◆ Data records:
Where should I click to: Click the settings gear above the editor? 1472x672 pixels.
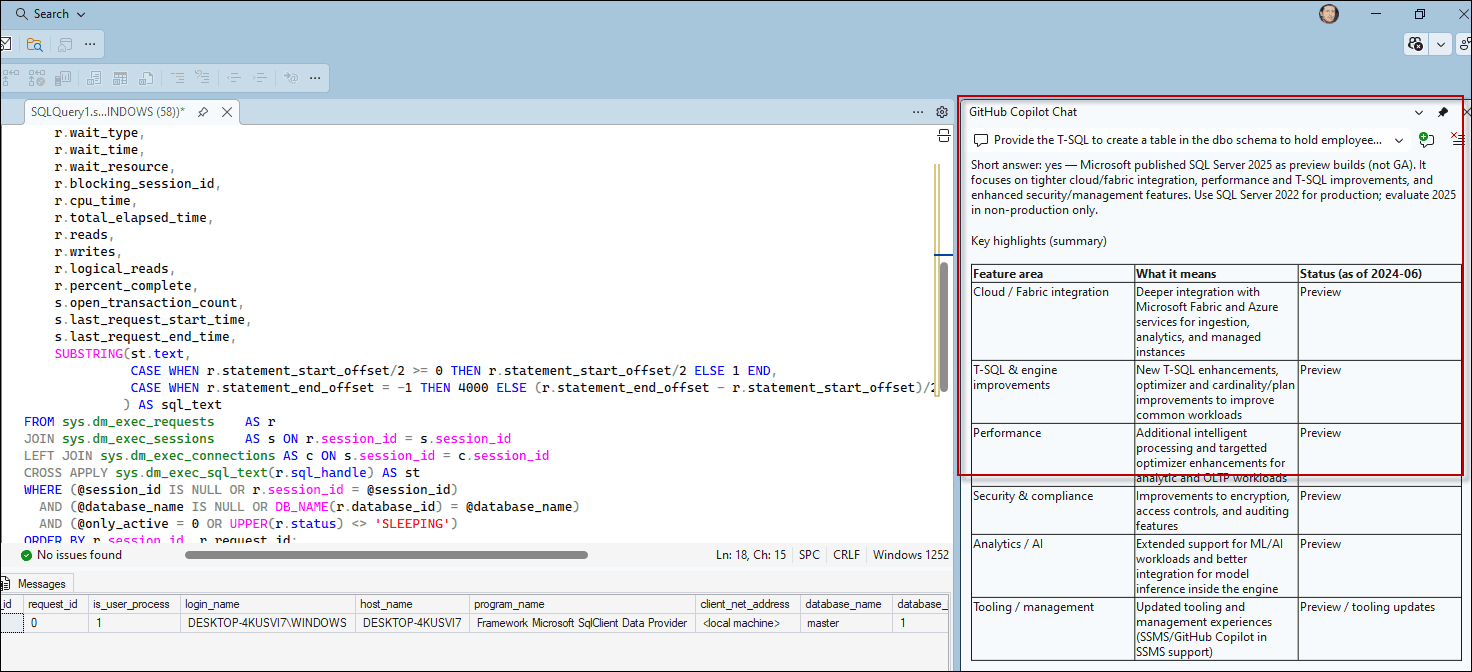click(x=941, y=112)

* * *

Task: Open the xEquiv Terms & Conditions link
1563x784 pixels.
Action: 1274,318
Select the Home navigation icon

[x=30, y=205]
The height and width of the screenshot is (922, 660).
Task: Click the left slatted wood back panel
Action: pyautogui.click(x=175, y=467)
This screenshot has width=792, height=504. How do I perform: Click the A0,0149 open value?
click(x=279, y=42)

--

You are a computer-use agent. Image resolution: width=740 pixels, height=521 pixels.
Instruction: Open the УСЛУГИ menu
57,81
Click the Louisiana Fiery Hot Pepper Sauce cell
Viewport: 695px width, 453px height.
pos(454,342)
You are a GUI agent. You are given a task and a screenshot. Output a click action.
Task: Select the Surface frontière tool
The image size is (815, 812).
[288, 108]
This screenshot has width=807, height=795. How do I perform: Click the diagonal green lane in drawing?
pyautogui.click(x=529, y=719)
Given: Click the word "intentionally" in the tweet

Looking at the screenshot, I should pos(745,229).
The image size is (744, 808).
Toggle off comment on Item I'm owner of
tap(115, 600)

◆ Your assignment:
Every line above that has the string "agent" needs to be copied.

◆ Expected output:
You are a computer-use agent. Image resolution: width=740 pixels, height=521 pixels.
You are a GUI agent. You are given a task and a screenshot. Output a click action.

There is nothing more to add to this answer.